Low-fat, no-fat, and sugar free: An examination of children’s knowledge of nutrition, food preferences and television use (pp. 283-290)
Authors: Kim Bissell
Abstract: The prevalence of childhood obesity remains a critical issue as the number of children being diagnosed as overweight or obese is continuing to rise. This study examined 602 3rd-6th grade children’s time spent viewing television, their nutritional knowledge, their nutritional reasoning, their food preferences, and their dietary behavior at home and at school to determine which factors were stronger predictors of children’s nutritional knowledge. Using a survey, students were presented with food pairs increasing in difficulty and asked to select the food they thought was most capable of helping them grow up to be healthy and strong.

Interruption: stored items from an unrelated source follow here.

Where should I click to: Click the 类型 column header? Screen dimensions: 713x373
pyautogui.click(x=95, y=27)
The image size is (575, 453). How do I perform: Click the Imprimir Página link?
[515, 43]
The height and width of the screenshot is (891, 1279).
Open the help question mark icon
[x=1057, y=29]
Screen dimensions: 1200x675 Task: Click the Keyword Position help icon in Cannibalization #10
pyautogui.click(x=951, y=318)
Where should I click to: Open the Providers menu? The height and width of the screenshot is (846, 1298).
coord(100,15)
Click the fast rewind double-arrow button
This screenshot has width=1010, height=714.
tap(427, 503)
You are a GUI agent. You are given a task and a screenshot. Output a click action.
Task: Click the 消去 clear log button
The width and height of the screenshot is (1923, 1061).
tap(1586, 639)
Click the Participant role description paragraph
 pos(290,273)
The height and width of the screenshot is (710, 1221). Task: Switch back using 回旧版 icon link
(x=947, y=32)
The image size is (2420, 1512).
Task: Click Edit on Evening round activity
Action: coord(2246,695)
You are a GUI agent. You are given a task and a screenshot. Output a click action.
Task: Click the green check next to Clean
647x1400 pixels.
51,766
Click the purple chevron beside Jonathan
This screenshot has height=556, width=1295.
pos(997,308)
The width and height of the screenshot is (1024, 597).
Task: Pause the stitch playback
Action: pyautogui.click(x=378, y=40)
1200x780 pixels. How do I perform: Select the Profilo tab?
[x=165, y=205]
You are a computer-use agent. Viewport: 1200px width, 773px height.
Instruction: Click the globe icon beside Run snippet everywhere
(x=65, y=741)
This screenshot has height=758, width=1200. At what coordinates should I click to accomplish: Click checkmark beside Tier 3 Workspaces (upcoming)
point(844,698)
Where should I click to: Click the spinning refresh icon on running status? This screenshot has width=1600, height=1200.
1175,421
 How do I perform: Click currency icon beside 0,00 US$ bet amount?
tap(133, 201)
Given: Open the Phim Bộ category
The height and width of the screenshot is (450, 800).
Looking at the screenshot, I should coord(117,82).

A nutritional knowledge scale was constructed and then compared with other predictor variables to identify the factors related to higher or lower knowledge scores. Regression analysis indicates that television viewing was related to increased levels of nutritional knowledge. Television viewing was also related to a stronger preference for unhealthy foods across the sample. Children in the sample further perceived the food they consumed at school to be significantly healthier than the food they consumed at home. Demographic variables proved to be strong predictors of students’ nutritional knowledge and also proved to be a significant predictor of students’ preferences toward healthy food. Children across demographic groups believed the foods they received in school lunch and breakfast programs were healthy and high in nutritional value even though the actual food consumed was similar to what was consumed at home.